All homeowners of single family residences, who are considering installing a new sewage system or major a modification to an existing system with three (3) acres or less must obtain a permit prior to installation or modification can begin. All commercial property or housing subdivisions must go through DNR for approval. The County of Cooper will provide at no cost, a copy of the applicable State Laws to anyone requesting it. The Department of Health and Senior Services (DHSS) has the laws accessible twenty-four hours per day on-line at www.dhss.mo.gov.
Applications for permits & permit fees may be obtained through your local public health department or (DHSS) at 930 Wildwood, Jefferson City, Missouri.

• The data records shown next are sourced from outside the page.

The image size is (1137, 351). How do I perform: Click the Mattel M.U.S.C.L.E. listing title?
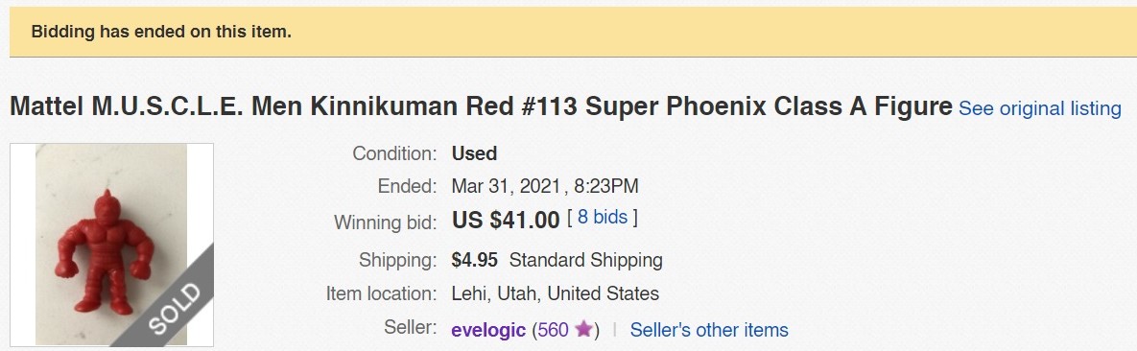pos(481,106)
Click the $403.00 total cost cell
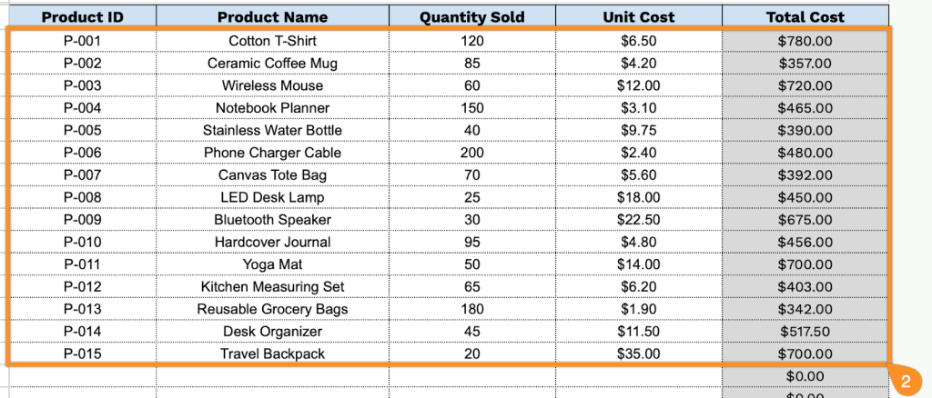The height and width of the screenshot is (398, 932). click(805, 287)
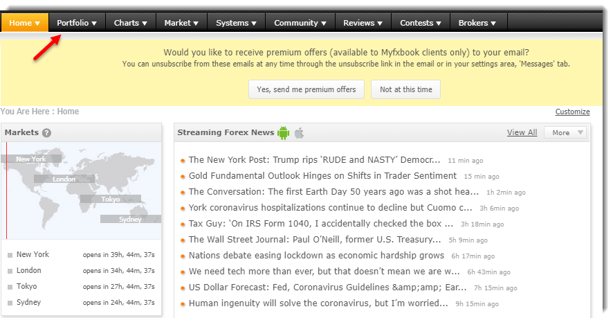Screen dimensions: 613x318
Task: Click the Markets help question mark icon
Action: click(x=46, y=133)
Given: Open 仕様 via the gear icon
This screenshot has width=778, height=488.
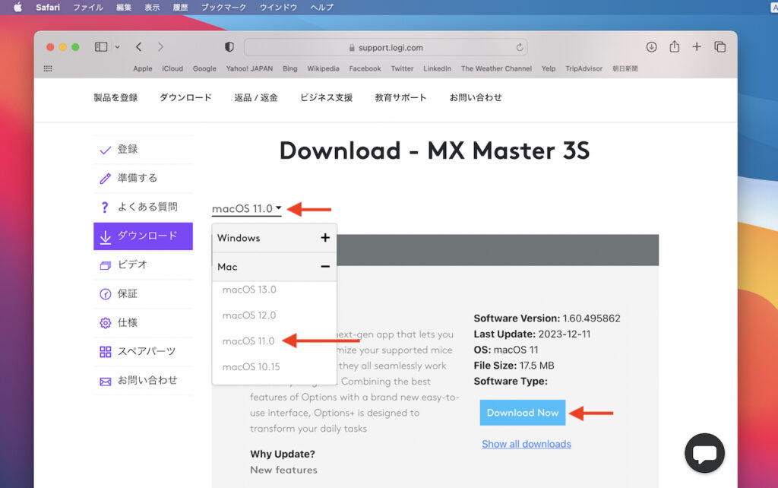Looking at the screenshot, I should tap(106, 322).
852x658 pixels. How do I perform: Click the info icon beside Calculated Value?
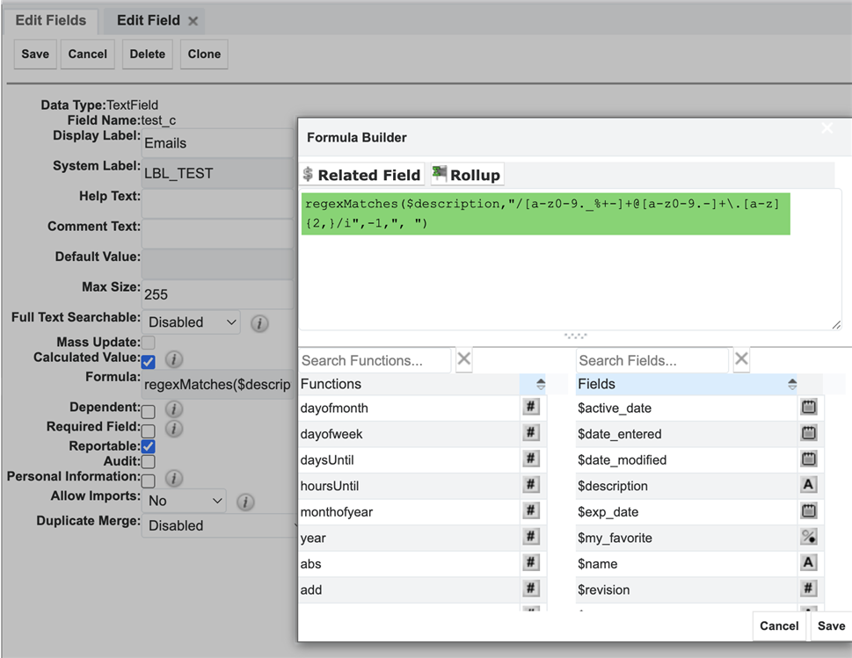pos(173,361)
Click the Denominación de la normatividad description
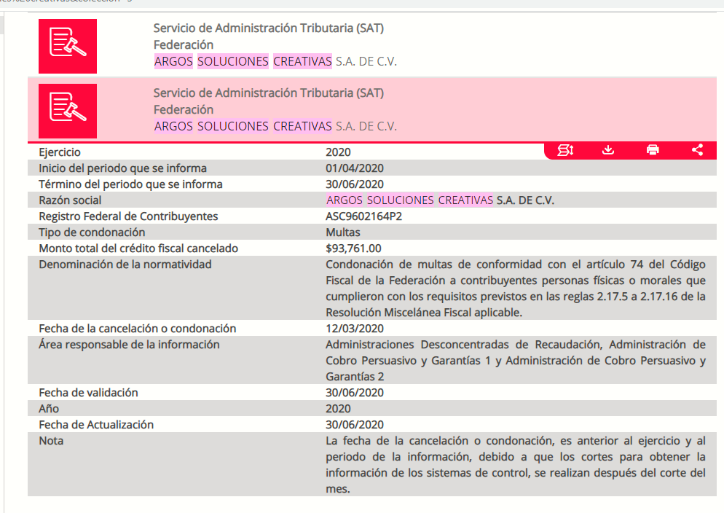This screenshot has width=724, height=513. (515, 289)
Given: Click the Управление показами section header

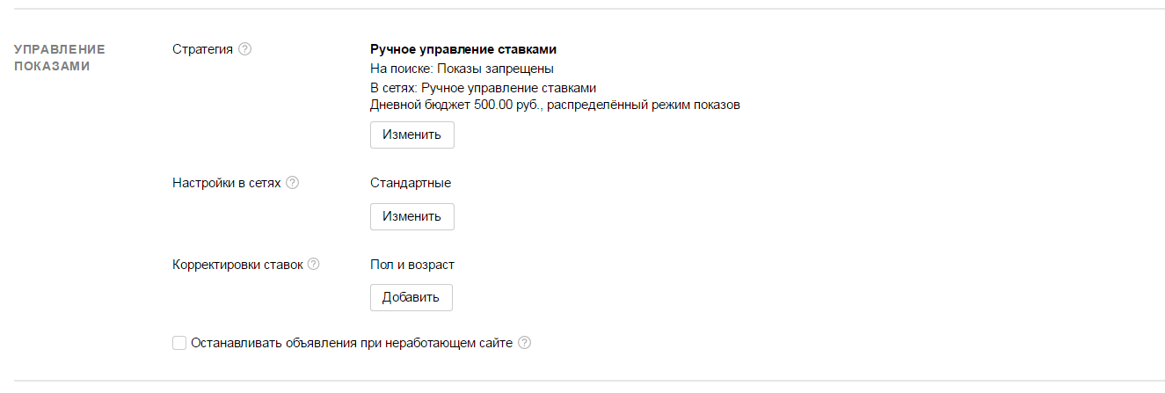Looking at the screenshot, I should point(60,57).
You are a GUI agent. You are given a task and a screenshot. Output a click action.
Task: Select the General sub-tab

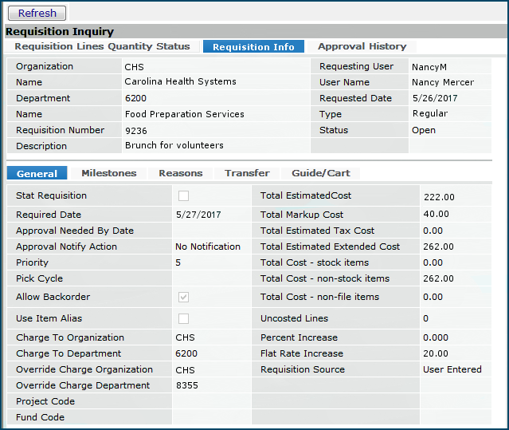pyautogui.click(x=37, y=173)
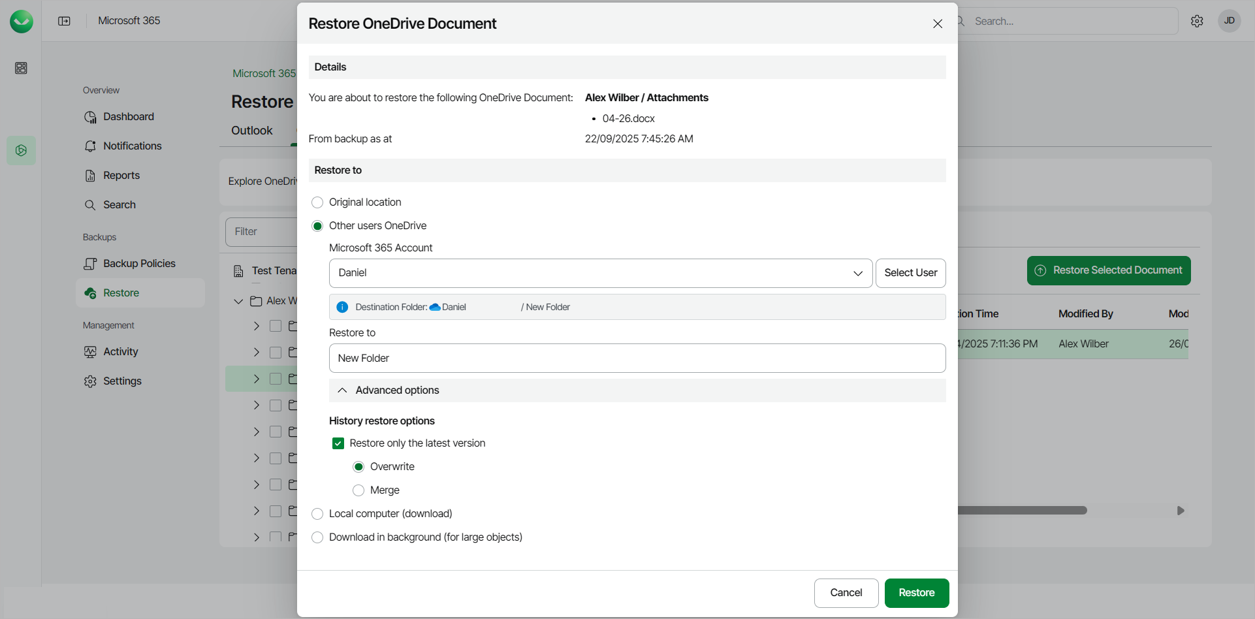Open the settings gear in top bar
The image size is (1255, 619).
[1197, 21]
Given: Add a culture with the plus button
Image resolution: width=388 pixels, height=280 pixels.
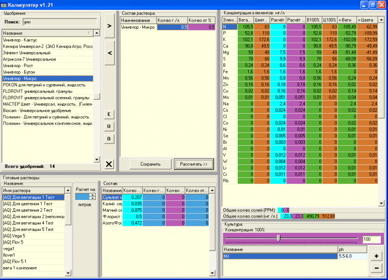Looking at the screenshot, I should [x=376, y=256].
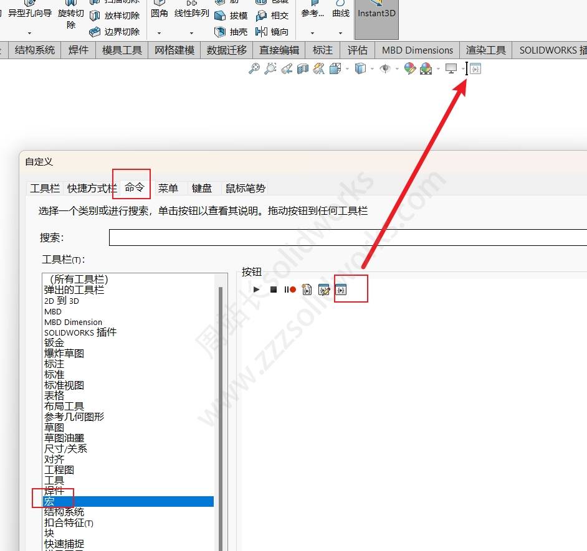Click inside the 搜索 search field
587x551 pixels.
click(x=347, y=238)
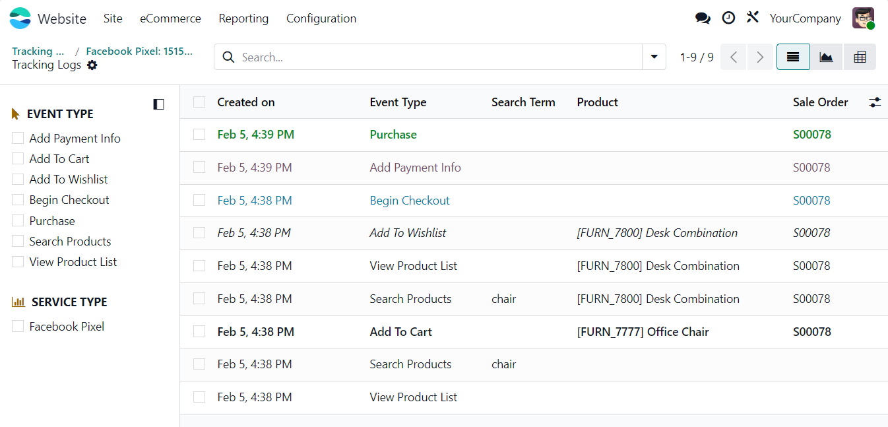Switch to pivot table view
This screenshot has height=427, width=888.
(859, 57)
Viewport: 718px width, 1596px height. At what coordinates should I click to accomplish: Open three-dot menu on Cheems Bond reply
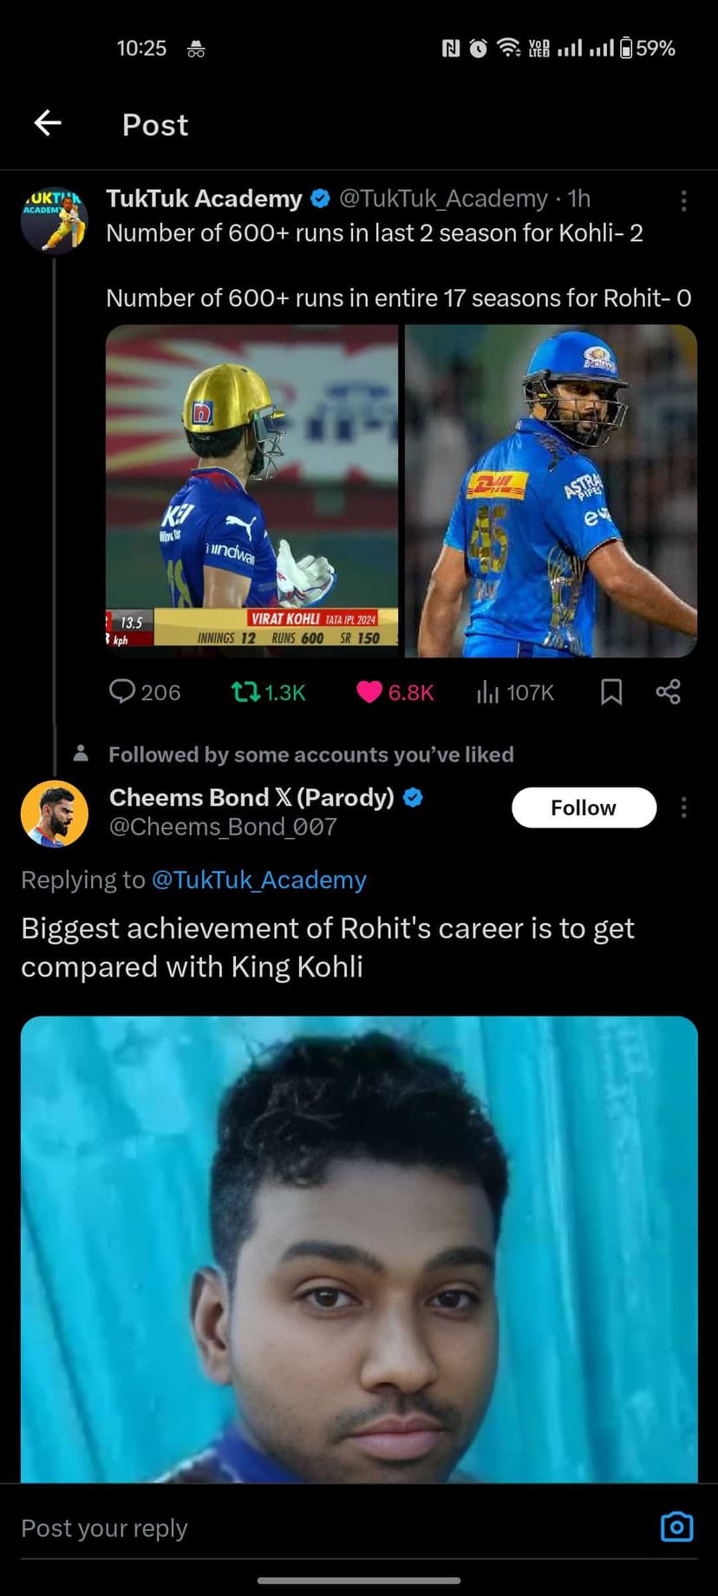point(683,808)
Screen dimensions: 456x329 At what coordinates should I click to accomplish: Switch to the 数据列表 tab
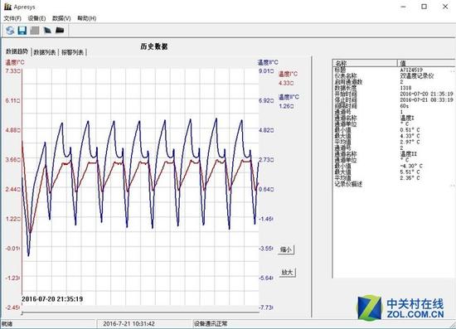point(45,52)
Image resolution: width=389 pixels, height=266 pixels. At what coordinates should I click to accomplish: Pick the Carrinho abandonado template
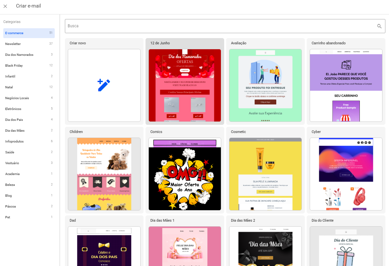tap(346, 85)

Please keep a copy of all documents submitted. If any variances or special circumstances are granted in your case please insist they be placed in writing by whoever is granting the special circumstance. This documentation process is to the benefit of all parties involved. A well maintained documentation file helps to aid in prompt real estate transactions.
Frequently Asked Questions: Water & Sewer Information
1. What is a wastewater treatment system?
A wastewater treatment system is an intricate system that allows all your raw household sewage to be properly treated before it enters your local water table.
2. Why is this important for me?
The soil on your property acts as a filter for the raw sewage. The soil collects the living organisms (bacteria) from the sewage. The more soil that your sewage can filter through, the healthier and safer it will be before it enters the water table. Your soil must be maintained and not damaged in order for the filtration system to work properly.
3. Why do I need a soil report?
Soil types can dramatically affect how rapid liquids can pass through the soil. If you have heavy dense clay like soil, water will not absorb or pass through the soil very quickly. The liquid will follow the least path of resistance and run off into another area quickly. The raw sewage will not have adequate time to be filtered. If this sewage flows into creeks and or water tables you can have direct contamination of your drinking water from bacteria and or chemicals.
Each soil type will absorb liquid at a different rate. Therefore, your calculated household water usage and soil type must be compared and a system designed that will allow for proper water treatment and flow of your household waste. If these items are not considered carefully, not only can the water table be affected, your raw sewage can back up on you or your neighbor’s property. This is not only unsightly and odorous; it can be a health hazard.
4. Can I use a percolation test?
The Cooper County Public Health Center and the Department of Health and Senior Services no longer accepts percolation tests because they can be inaccurate depending on the time of year they are completed. Just imagine the soil in your back yard in August after a drought. Now think of your soil in April after several weeks of rain. The water percolation rate can vary greatly under these two different circumstances. Therefore, soil typing is the most accurate tool available at this time.
5. Do I have to use a registered installer for installation?
A homeowner may install his or her own system. Anyone other than the homeowner must be registered with the Department of Health and Senior Services. The wastewater rules remain the same for the homeowner and or registered installer.